About this task => In your answer, give each entry again exactly as it appears.
─── Given information ───
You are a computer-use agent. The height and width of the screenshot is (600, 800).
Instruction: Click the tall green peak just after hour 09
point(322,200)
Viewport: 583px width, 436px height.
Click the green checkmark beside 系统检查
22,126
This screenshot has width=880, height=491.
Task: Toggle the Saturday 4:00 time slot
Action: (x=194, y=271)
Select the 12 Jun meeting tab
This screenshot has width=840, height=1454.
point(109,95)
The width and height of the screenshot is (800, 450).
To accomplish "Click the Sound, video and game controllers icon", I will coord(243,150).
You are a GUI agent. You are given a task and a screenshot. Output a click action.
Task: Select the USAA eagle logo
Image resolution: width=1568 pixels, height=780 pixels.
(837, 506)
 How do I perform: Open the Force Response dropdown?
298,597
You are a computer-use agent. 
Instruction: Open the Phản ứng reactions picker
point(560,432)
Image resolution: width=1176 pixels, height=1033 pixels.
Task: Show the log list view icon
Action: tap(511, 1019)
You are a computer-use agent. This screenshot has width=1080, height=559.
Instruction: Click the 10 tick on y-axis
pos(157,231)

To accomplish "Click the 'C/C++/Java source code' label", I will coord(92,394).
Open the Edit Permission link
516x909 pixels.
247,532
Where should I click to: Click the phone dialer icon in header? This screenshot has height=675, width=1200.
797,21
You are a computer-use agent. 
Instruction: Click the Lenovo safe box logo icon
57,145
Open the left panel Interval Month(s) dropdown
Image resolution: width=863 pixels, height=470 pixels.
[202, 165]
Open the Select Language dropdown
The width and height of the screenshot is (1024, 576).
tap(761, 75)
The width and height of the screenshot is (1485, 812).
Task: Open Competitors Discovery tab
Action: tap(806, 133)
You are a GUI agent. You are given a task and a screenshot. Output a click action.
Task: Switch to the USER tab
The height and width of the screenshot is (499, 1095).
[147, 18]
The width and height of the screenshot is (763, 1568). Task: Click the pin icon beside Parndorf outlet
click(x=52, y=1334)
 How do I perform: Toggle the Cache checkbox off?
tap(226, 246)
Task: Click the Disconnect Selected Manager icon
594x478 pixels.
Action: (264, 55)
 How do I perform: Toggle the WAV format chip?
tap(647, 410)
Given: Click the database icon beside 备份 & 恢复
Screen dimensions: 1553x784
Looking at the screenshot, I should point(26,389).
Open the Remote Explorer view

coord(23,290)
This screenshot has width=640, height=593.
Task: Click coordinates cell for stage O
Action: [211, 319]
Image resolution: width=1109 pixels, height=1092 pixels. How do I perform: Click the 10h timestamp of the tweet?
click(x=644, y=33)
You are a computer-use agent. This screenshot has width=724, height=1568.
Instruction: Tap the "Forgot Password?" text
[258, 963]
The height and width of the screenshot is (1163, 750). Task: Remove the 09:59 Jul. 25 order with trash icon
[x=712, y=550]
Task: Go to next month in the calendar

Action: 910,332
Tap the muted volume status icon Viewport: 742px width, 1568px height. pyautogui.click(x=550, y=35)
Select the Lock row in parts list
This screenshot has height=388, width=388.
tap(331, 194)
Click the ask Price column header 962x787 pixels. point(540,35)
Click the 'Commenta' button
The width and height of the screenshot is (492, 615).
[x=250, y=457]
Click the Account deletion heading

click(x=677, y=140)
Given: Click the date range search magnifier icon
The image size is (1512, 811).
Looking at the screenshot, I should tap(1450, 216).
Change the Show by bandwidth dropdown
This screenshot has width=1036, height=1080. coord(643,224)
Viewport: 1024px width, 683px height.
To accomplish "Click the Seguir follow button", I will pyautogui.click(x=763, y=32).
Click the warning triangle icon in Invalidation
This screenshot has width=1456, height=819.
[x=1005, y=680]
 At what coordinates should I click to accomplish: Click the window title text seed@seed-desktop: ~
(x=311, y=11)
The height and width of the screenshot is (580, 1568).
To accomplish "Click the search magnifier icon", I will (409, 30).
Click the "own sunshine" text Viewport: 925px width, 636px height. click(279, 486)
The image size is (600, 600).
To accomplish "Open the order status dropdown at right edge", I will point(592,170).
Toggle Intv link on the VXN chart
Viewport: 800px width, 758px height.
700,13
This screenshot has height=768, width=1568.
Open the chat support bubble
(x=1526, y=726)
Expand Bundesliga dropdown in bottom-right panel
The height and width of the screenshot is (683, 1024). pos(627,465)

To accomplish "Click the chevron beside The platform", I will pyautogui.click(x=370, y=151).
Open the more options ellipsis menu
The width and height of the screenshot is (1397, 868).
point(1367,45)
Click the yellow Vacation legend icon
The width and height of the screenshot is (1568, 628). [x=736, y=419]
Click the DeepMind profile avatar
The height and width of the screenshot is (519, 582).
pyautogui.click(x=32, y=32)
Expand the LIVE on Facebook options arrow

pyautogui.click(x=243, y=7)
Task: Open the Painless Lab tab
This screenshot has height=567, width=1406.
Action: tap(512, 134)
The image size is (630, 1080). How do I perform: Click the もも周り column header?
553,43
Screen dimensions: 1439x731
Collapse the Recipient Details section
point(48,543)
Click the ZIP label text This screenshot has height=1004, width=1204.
───
Finished task =>
You are a computer-use agent. The height and width of the screenshot is (600, 800).
Instruction: Click the tall green peak just after hour 09
point(322,200)
Viewport: 583px width, 436px height.
Click the green checkmark beside 系统检查
22,126
This screenshot has width=880, height=491.
Task: Toggle the Saturday 4:00 time slot
Action: (x=194, y=271)
Select the 12 Jun meeting tab
This screenshot has width=840, height=1454.
point(109,95)
The width and height of the screenshot is (800, 450).
To accomplish "Click the Sound, video and game controllers icon", I will coord(243,150).
You are a GUI agent. You are given a task and a screenshot. Output a click action.
Task: Select the USAA eagle logo
Image resolution: width=1568 pixels, height=780 pixels.
(837, 506)
 How do I perform: Open the Force Response dropdown?
298,597
You are a computer-use agent. 
Instruction: Open the Phản ứng reactions picker
point(560,432)
Image resolution: width=1176 pixels, height=1033 pixels.
Task: Show the log list view icon
Action: tap(511, 1019)
You are a computer-use agent. This screenshot has width=1080, height=559.
Instruction: Click the 10 tick on y-axis
pos(157,231)

To accomplish "Click the 'C/C++/Java source code' label", I will coord(92,394).
Open the Edit Permission link
516x909 pixels.
247,532
Where should I click to: Click the phone dialer icon in header? This screenshot has height=675, width=1200.
797,21
You are a computer-use agent. 
Instruction: Click the Lenovo safe box logo icon
57,145
Open the left panel Interval Month(s) dropdown
Image resolution: width=863 pixels, height=470 pixels.
[202, 165]
Open the Select Language dropdown
The width and height of the screenshot is (1024, 576).
tap(761, 75)
The width and height of the screenshot is (1485, 812).
Task: Open Competitors Discovery tab
Action: tap(806, 133)
You are a GUI agent. You are given a task and a screenshot. Output a click action.
Task: Switch to the USER tab
The height and width of the screenshot is (499, 1095).
[147, 18]
The width and height of the screenshot is (763, 1568). Task: Click the pin icon beside Parndorf outlet
click(x=52, y=1334)
 How do I perform: Toggle the Cache checkbox off?
tap(226, 246)
Task: Click the Disconnect Selected Manager icon
594x478 pixels.
Action: (264, 55)
 How do I perform: Toggle the WAV format chip?
tap(647, 410)
Given: Click the database icon beside 备份 & 恢复
Screen dimensions: 1553x784
Looking at the screenshot, I should point(26,389).
Open the Remote Explorer view

coord(23,290)
This screenshot has width=640, height=593.
Task: Click coordinates cell for stage O
Action: [211, 319]
Image resolution: width=1109 pixels, height=1092 pixels. How do I perform: Click the 10h timestamp of the tweet?
click(x=644, y=33)
You are a computer-use agent. This screenshot has width=724, height=1568.
Instruction: Tap the "Forgot Password?" text
[258, 963]
The height and width of the screenshot is (1163, 750). Task: Remove the 09:59 Jul. 25 order with trash icon
[x=712, y=550]
Task: Go to next month in the calendar

Action: 910,332
Tap the muted volume status icon Viewport: 742px width, 1568px height. pyautogui.click(x=550, y=35)
Select the Lock row in parts list
This screenshot has height=388, width=388.
tap(331, 194)
Click the ask Price column header 962x787 pixels. point(540,35)
Click the 'Commenta' button
The width and height of the screenshot is (492, 615).
[x=250, y=457]
Click the Account deletion heading

click(x=677, y=140)
Given: Click the date range search magnifier icon
The image size is (1512, 811).
Looking at the screenshot, I should tap(1450, 216).
Change the Show by bandwidth dropdown
This screenshot has width=1036, height=1080. coord(643,224)
Viewport: 1024px width, 683px height.
To accomplish "Click the Seguir follow button", I will pyautogui.click(x=763, y=32).
Click the warning triangle icon in Invalidation
This screenshot has width=1456, height=819.
[x=1005, y=680]
 At what coordinates should I click to accomplish: Click the window title text seed@seed-desktop: ~
(x=311, y=11)
The height and width of the screenshot is (580, 1568).
To accomplish "Click the search magnifier icon", I will (409, 30).
Click the "own sunshine" text Viewport: 925px width, 636px height. click(279, 486)
The image size is (600, 600).
To accomplish "Open the order status dropdown at right edge", I will point(592,170).
Toggle Intv link on the VXN chart
Viewport: 800px width, 758px height.
700,13
This screenshot has height=768, width=1568.
Open the chat support bubble
(x=1526, y=726)
Expand Bundesliga dropdown in bottom-right panel
The height and width of the screenshot is (683, 1024). pos(627,465)

To accomplish "Click the chevron beside The platform", I will pyautogui.click(x=370, y=151).
Open the more options ellipsis menu
The width and height of the screenshot is (1397, 868).
point(1367,45)
Click the yellow Vacation legend icon
The width and height of the screenshot is (1568, 628). [x=736, y=419]
Click the DeepMind profile avatar
The height and width of the screenshot is (519, 582).
pyautogui.click(x=32, y=32)
Expand the LIVE on Facebook options arrow

pyautogui.click(x=243, y=7)
Task: Open the Painless Lab tab
This screenshot has height=567, width=1406.
Action: tap(512, 134)
The image size is (630, 1080). How do I perform: Click the もも周り column header?
553,43
Screen dimensions: 1439x731
Collapse the Recipient Details section
point(48,543)
Click the ZIP label text This screenshot has height=1004, width=1204.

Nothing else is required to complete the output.